Mark,
I appreciate your input to this discussion as well as I believe you regarding your contribution to en:WP.
Both of us (you and me) know that there are "bright" young people (geeks etc.) and ... not so bright. Besides I'm willing not to be snobbish geek and I trust that people (whatever their age are) who do not care about science but love fun are *NOT* "bad"/"wrong" etc. people. We, Wikipedians, love fun as well - though our fun is very ... wikiish :-P
Exact figures of people of both kind (fun oriented and other) as well as volumes of their contribution are yet to come as age disclosure (as well as real names etc.) is more exception than rule.
From another point of view I do respect such contribution like
entertainment stuff - I care about balance between those and articles about science and technology. I'm 'old school guy' so for me encyclopedia is about science and technology first of all.
P.S. I'm going to question you about you contribution as I failed to discover it myself. I will do that by private mailing to safe everything that you would like to keep not so public.
On Sat, Jul 25, 2009 at 9:25 PM, Mark Williamsonnode.ue@gmail.com wrote:
Do you have data to back this up? For the record, I'll be 20 in August and the main areas I edited were pages about cultures, countries, and languages since I was about 15.

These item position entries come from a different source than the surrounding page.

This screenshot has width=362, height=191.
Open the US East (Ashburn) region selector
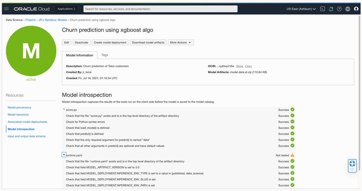coord(301,9)
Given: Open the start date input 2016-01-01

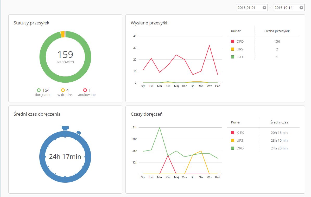Looking at the screenshot, I should [249, 8].
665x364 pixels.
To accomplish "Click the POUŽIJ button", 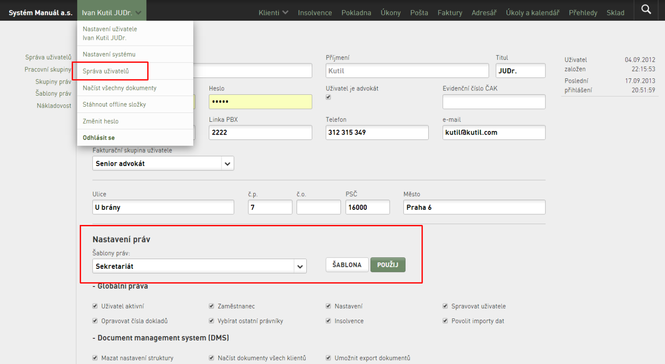I will 388,265.
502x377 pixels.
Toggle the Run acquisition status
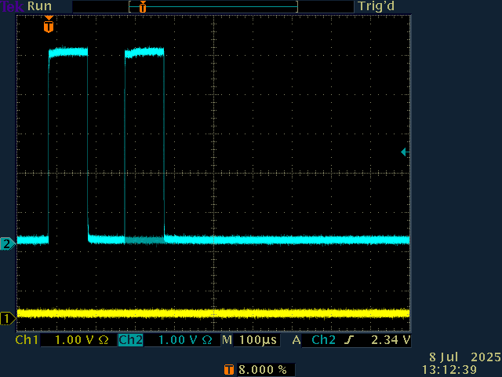pyautogui.click(x=40, y=6)
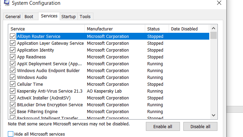
Task: Sort the list by the Service column header
Action: [46, 29]
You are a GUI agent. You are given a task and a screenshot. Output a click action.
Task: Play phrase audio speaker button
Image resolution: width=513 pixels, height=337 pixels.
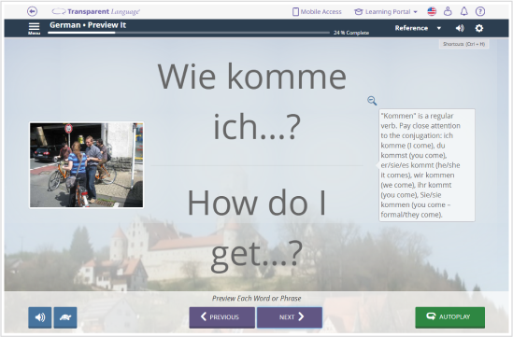click(x=40, y=317)
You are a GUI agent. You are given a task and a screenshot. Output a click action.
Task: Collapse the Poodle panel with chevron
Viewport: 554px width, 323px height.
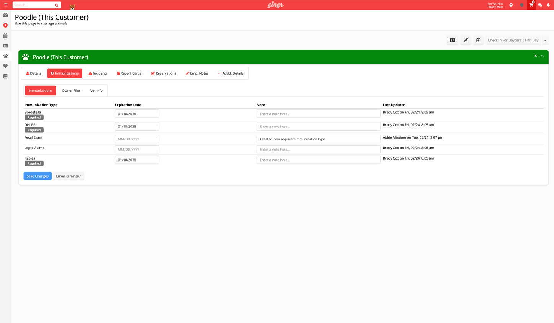542,56
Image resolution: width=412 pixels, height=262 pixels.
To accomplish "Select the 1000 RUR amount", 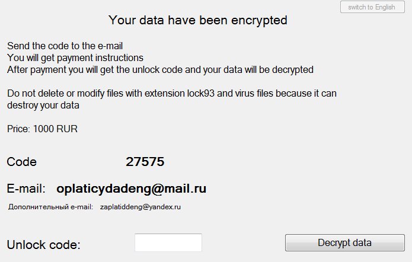I will (x=55, y=129).
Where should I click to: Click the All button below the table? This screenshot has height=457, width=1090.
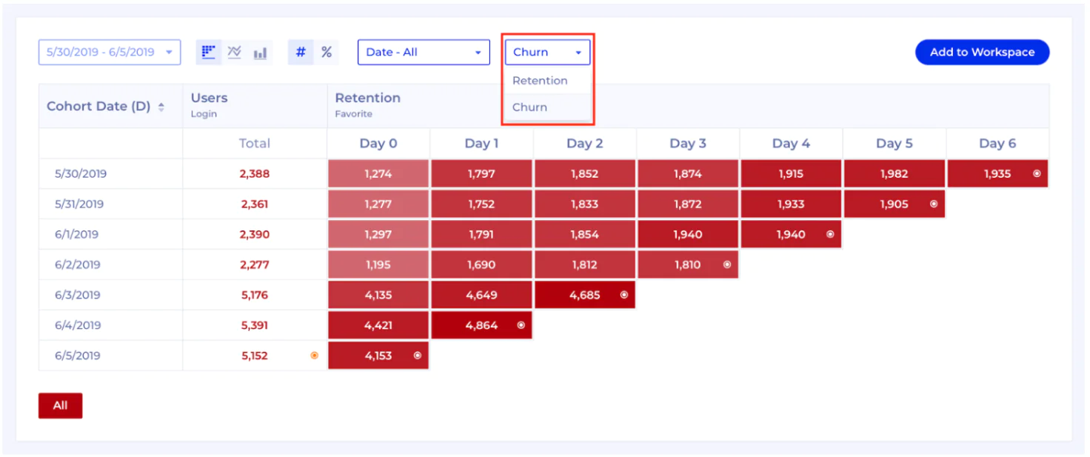(x=60, y=405)
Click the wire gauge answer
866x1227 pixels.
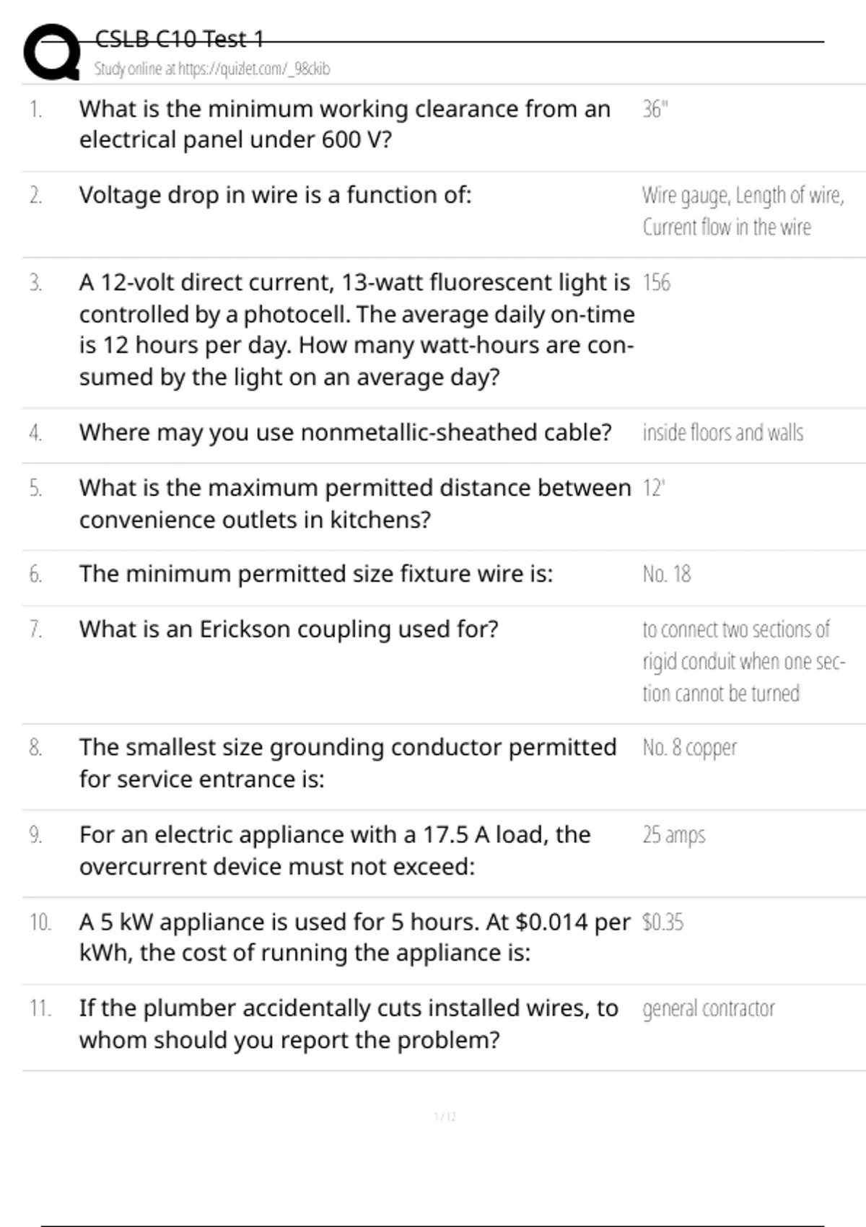(743, 211)
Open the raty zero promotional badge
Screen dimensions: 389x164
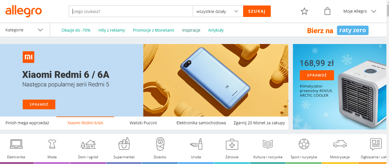coord(353,30)
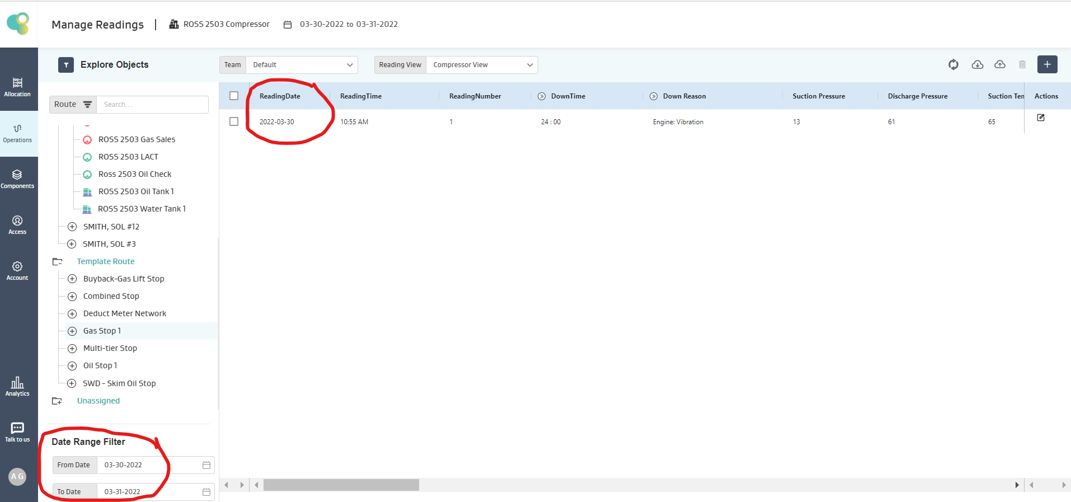1071x502 pixels.
Task: Open calendar icon for From Date
Action: [x=206, y=465]
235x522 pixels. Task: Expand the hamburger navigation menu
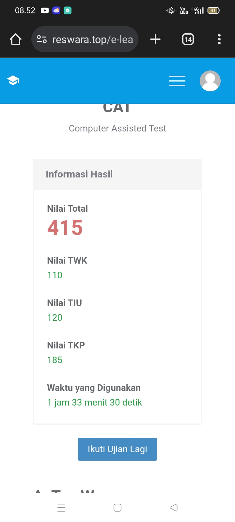pos(177,81)
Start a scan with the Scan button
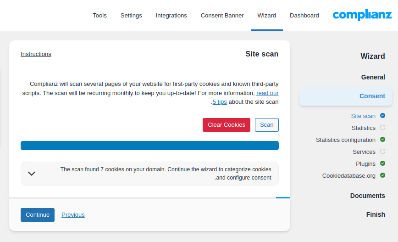The image size is (398, 242). (266, 125)
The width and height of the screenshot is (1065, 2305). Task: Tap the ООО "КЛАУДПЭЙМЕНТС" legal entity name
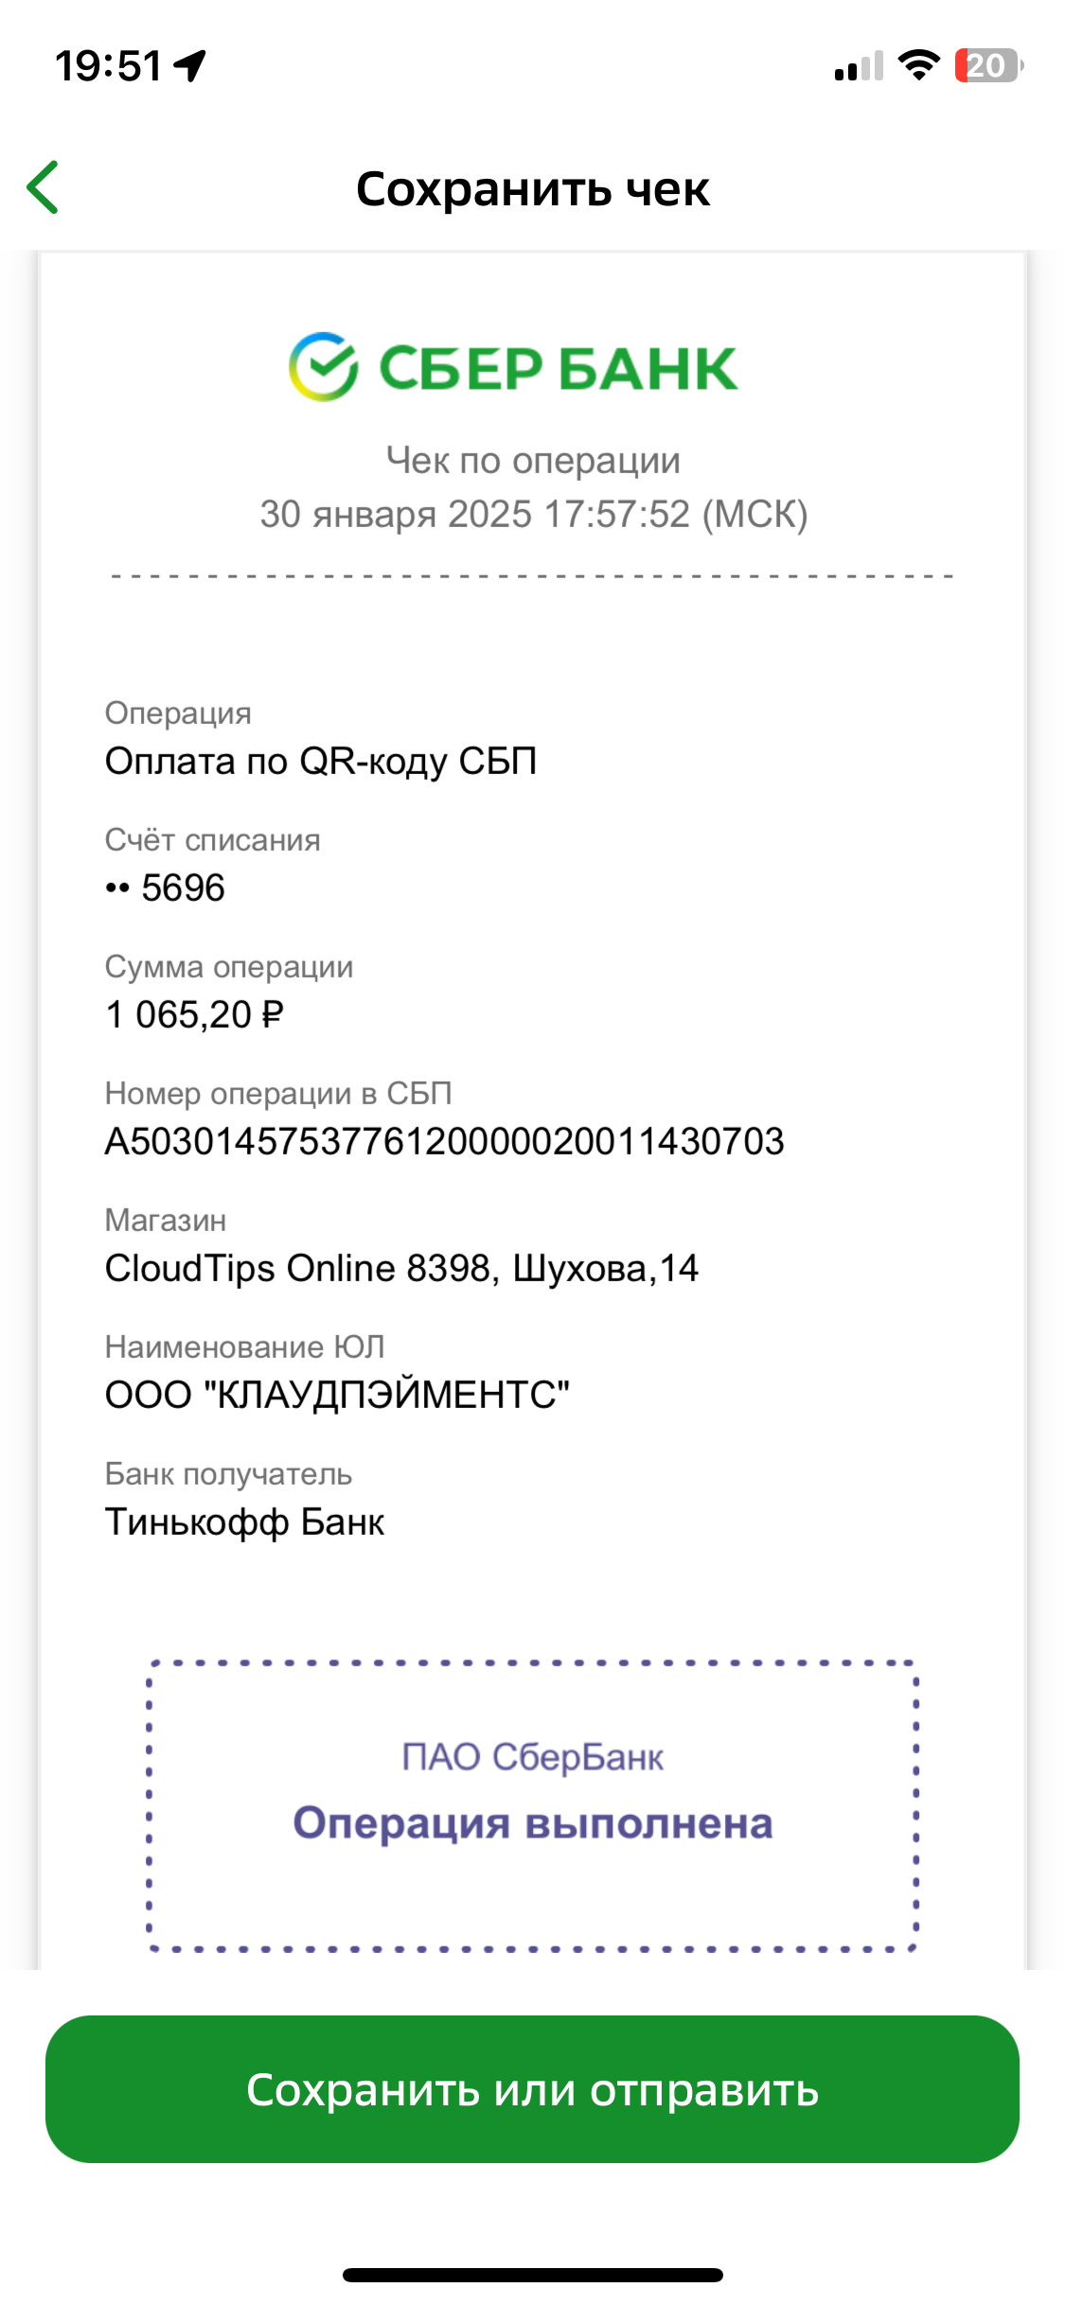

There are lots of intelligent young people scattered across the globe, I don't know how much they are able to contribute to de.wp but when it comes to en.wp, you will find some of the brightest young people (in addition to some not-so-bright ones (-: perhaps)
Mark
On Fri, Jul 24, 2009 at 6:54 AM, Pavlo Shevelopavlo.shevelo@gmail.com wrote:
Here we are not looking at 15 year olds, we are looking at retired academics as the future of our user base.
That's right point!
If Wikipedia is education tool we should (!) think about something more than "cross-education" of teenagers and students
As a matter od fact teenagers contribute mainly to articles about sports, movies and other entertainment staff. Almost only exception is computers hardware and software stuff.
On Fri, Jul 24, 2009 at 4:24 PM, Henning Schlottmannh.schlottmann@gmx.net wrote:
Milos Rancic wrote:
In all cases we need to think seriously how to educate younger generations about Wikipedia and other Wikimedia projects.
Thanks for all the data and the number crunching. But I think you are wrong in your assumptions and therefore in your analysis at least regarding de-WP. Here we are not looking at 15 year olds, we are looking at retired academics as the future of our user base.
Quite frankly, a 15 years old can't contribute to de-WP anymore. Not even 20 years olds can. De-WP has reached a level where undergraduates can do vandal fighting and stuff like that, but writing and improving articles needs access to academic literature and experience in academic writing. 25 to 45 years olds usually have other priorities, they build a career and a family.
It is the logical step to look for retired academics, because they have the expertise needed. The demographics in the 15-35 range therefore are completely irrelevant for de-WP.